◆ **WHAT IS EXPECTED**
Where a line of the records holds the string "will", copy that line.

◆ **EXERCISE MATERIAL**
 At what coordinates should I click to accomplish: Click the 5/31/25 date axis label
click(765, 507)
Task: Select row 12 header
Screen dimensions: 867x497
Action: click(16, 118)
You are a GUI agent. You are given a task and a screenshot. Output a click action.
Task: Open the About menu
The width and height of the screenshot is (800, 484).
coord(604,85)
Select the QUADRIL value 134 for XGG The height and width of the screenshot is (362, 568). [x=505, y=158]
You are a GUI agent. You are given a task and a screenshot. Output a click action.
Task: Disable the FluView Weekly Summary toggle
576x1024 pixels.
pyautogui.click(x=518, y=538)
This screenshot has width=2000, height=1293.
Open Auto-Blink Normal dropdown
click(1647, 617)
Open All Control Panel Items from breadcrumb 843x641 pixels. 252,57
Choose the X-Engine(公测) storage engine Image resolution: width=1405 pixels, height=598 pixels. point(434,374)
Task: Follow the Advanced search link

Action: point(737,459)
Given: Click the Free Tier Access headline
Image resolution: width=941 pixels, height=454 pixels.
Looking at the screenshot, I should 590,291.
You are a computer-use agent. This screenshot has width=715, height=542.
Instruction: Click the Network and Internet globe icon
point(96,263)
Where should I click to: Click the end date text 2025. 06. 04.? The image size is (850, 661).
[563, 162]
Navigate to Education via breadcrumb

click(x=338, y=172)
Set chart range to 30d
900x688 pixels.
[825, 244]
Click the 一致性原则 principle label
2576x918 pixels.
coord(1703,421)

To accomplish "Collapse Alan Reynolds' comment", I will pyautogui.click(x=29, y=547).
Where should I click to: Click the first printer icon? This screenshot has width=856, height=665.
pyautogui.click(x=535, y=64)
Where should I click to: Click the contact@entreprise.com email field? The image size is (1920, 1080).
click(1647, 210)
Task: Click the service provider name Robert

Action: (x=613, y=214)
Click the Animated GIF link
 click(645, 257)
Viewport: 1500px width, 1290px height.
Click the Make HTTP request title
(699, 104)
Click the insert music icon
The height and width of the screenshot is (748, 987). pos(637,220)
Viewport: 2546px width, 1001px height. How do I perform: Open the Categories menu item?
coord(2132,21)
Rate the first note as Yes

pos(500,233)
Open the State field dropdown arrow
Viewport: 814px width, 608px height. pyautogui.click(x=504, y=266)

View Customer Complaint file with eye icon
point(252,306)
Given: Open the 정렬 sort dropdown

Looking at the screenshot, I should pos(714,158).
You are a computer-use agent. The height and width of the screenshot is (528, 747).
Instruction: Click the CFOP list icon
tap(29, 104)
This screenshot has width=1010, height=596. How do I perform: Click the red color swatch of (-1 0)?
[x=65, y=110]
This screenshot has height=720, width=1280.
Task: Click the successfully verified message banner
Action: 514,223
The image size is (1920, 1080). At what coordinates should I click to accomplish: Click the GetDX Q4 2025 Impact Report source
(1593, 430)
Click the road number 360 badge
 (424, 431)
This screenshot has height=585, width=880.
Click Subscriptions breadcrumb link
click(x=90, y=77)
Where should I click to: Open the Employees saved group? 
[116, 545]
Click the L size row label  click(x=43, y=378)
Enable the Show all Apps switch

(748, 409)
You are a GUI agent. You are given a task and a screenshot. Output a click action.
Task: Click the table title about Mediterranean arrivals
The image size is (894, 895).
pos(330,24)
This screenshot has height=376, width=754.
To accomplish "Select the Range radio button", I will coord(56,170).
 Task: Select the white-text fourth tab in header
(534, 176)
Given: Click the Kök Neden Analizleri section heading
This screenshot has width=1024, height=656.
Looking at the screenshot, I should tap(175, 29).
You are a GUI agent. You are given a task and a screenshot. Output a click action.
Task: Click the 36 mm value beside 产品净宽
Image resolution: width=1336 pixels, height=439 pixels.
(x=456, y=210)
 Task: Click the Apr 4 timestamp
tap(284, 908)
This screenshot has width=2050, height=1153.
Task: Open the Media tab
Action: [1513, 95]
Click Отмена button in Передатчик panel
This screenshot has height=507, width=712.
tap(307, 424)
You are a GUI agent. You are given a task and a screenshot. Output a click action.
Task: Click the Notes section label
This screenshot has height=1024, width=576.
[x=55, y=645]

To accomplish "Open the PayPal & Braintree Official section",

◆ **EXERCISE ANSWER**
To accomplish "Collapse Alan Reynolds' comment", I will pyautogui.click(x=29, y=547).
To accomplish "Select the Range radio button", I will coord(56,170).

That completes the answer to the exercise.